Juliana complementa:
– É toda uma cultura voltada para servir. Nos preocupamos mais em dar do que em receber prazer. A mulher acaba sendo uma grande doméstica, inclusive na cama.
– Uma grande doméstica… É verdade – repete uma mulher na plateia.
– Agora sei por que meu casamento acabou – cochicha outra para a amiga ao lado.
Autora do Manual da Separação: Guia Prático, Funcional e Acolhedor, Paula percebeu que o sexo é usado como manutenção do relacionamento: apesar de não terem mais desejo, elas cedem para satisfazer o outro. Depois de tanto tempo transando sem prazer, o sexo se torna negativo, e a mulher pode desenvolver aversão à relação sexual.
Saber do que se gosta
A essa altura, a mulherada já tinha entendido o peso da questão cultural no seu prazer. Desvendados alguns porquês, era hora de responder como ter mais prazer. Sandra incentiva as mulheres a se legitimarem como “seres sexuais”.
– É raro uma mulher tomar a iniciativa no sexo. Ela não se permite afirmar: “Sim, eu tenho vontade de transar” – afirma.
O efeito colateral dessa invisibilidade nos casais heterossexuais, diz a médica, é que as relações acabam conduzidas pelos homens, para quem a penetração é muito mais prazerosa. Uma pesquisa feita pela Prazerela ajuda a situar a questão: para 84% das 1.370 entrevistadas, a penetração não é a forma que mais lhes dá prazer.

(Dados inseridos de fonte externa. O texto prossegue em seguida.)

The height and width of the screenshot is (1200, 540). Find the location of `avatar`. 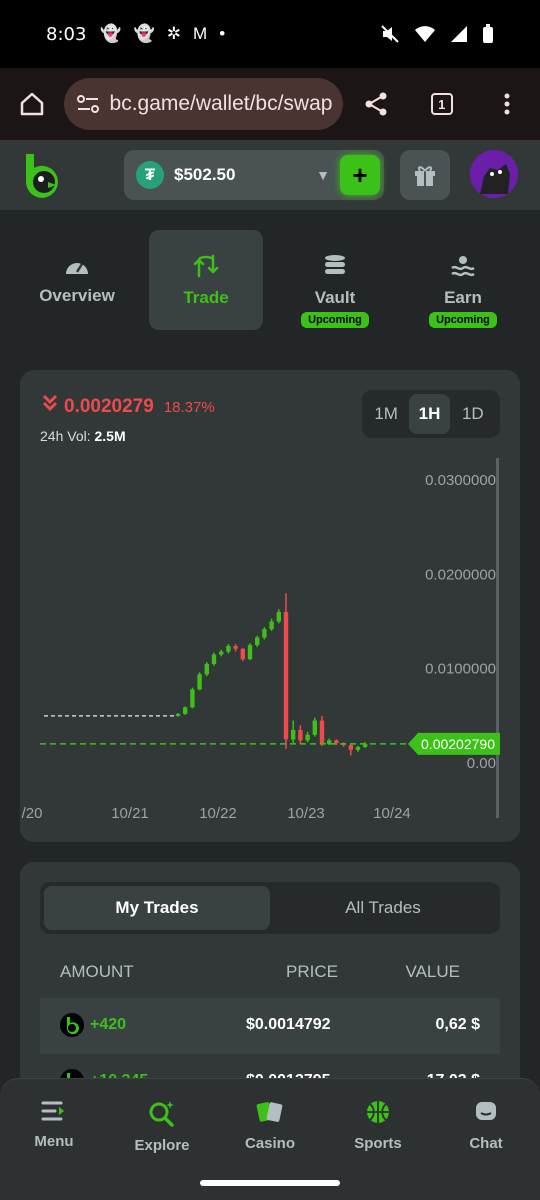

avatar is located at coordinates (494, 174).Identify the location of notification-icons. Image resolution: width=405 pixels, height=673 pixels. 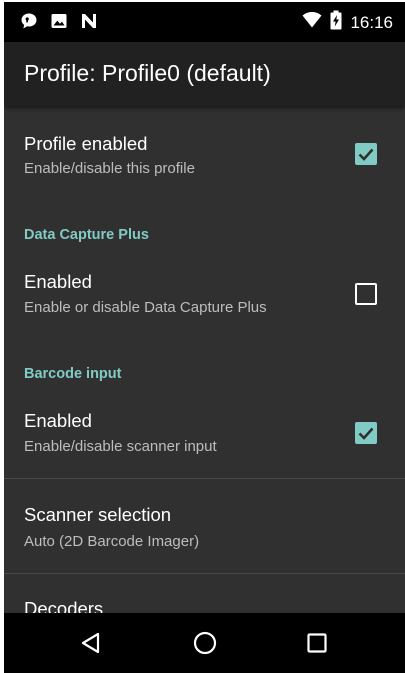
(59, 24).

Para elas, é mais gostoso ser tocada no clitóris, masturbar-se ou receber sexo oral. O resultado só surpreende quem desconhece o corpo feminino, já que o órgão sexual das mulheres é o clitóris, com bem mais terminações nervosas do que o canal vaginal.
– É loucura pensar que o sexo da mulher, culturalmente, esteja ligado à reprodução – diz Sandra.

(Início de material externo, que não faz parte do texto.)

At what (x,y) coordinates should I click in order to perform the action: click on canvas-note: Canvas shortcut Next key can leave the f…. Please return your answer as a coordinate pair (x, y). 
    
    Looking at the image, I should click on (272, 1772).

Mas se até 1998 nem mesmo a medicina conhecia por completo o órgão que serve exclusivamente para o prazer, como culpar mulheres que não entendem totalmente seu corpo?

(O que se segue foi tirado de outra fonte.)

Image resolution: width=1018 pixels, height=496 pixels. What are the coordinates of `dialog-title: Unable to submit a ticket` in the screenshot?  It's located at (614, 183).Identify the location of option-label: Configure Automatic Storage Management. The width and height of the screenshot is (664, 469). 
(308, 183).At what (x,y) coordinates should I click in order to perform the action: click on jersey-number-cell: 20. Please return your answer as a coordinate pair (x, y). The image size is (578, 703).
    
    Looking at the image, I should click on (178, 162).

Outra peculiaridade está no mecanismo de desejo. Para eles, o processo costuma ser linear: começa com um desejo espontâneo e termina de um jeito inconfundível. Já para elas, o esquema mais comum é circular e o gatilho está ligado a questões emocionais. Além disso, elas podem ter um ou múltiplos orgasmos ou prazer sem orgasmo. Esse modelo só foi desenvolvido no início dos anos 2000, por Rosemary Basson.
Com tantas informações novas – e sabe-se lá o que mais por vir –, faz parte da redescoberta do prazer experimentar e dialogar com seus parceiros ou parceiras.
– Sexo de longo prazo só sobrevive com muita criatividade. A questão é o consentimento. Tudo o que se permite fazer entre quatro paredes é válido – diz Sandra.